Source passage start
The code does become somewhat ugly with these cases, but you know every case has been covered, and that it will work.

Maybe later it's decided to go back and fix it to use the separation between physical and derivative securities that was originally considered but not done due to lack of time. It could then look like this:

    data Security = PhysicalSecurity { description :: String, exchange :: Exchange, isin :: String } 
                  | DerivativeSecurity { description :: String, exchange :: Exchange }
Again this type change would drive a pass through the code, fixing it up to compile.

    foo (PhysicalSecurity { isin = i }) = ...
    foo (DerivativeSecurity {}) = ...
Again you'll know when you're done because the program will successfully compile. In this case, splitting the data type seems to have led to better, clearer code. It might be worthwhile to factor out a helper type to simplify the Security type:

    data SecurityBase = SecurityBase { description :: String, exchange :: Exchange }
    data Security = PhysicalSecurity { base :: SecurityBase, isin :: String }
                  | DerivativeSecurity { base :: SecurityBase }
Although you may find this complicates other things as you "follow the types" and change the code to match. There are surely other approaches; so far this has stuck with simple data types, but typeclasses could also be used. You may want to constrain Bonds to using a PhysicalSecurity, and Options to using a DerivativeSecurity, and there are various ways that could be enforced. And so on.
Source passage end
Dataset extract start
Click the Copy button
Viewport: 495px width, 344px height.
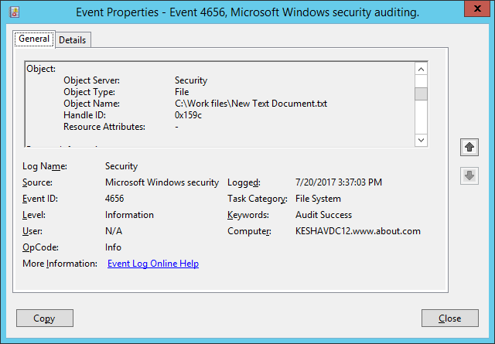[45, 318]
Dataset extract end
■ Aim ■
Extend the passage about reworking the Haskell Security data type by writing what comes next after its final sentence. The listing has no connection to the passage about the Haskell Security type.

■ Reply to the task ■
What was surprising to me coming to haskell from a background in loosely typed languages (and lowlevel langs like C) is that the types are not a straightjacket that is set in stone from the start, but ebb and flow as you refine your understanding of the problem domain. What well chosen types in haskell do constrain is the mistakes you want to be prevented from making. These days if I find myself repeatedly making a mistake in my code, I adjust the types to prevent that sort of mistake in the future.


Side note: The above code will not compile as written, because it exposes an annoying problem in haskell's record syntax. There are several fields named "security" that conflict with one-another. This is typically dealt with by using ugly field names (stockSecurity, bondSecurity, tradeSecurity, optionSecurity), or more advanced things like lenses, or by putting the data types in separate modules and using module namespacing.

The original blog post wonders whether function programming will give a solution to the problem using immutability and lack / tagging of side-effects. Haskell is a purely functional language, but the feature of the type system, algebraic data types, that actually helps solve the problem here would be perfectly feasible to add to a language like C.

It reminds me of other features, like garbage collection, that were initially introduced in languages like Lisp, but turn out to be useful in the wider world.

I find modules namespacing to be a more elegant solution than prefixed field names. (I haven't played around with lenses for this kind of use, enough.) It's just a shame that Haskell doesn't have an in-file syntax for modules like, say, OCaml but each module needs to put into a separate file.

I do too. I also tend to find that once I have a module for a particular record type, I eventually find enough other things to put in it, like instance declarations, that it's not a hardship to have a separate file.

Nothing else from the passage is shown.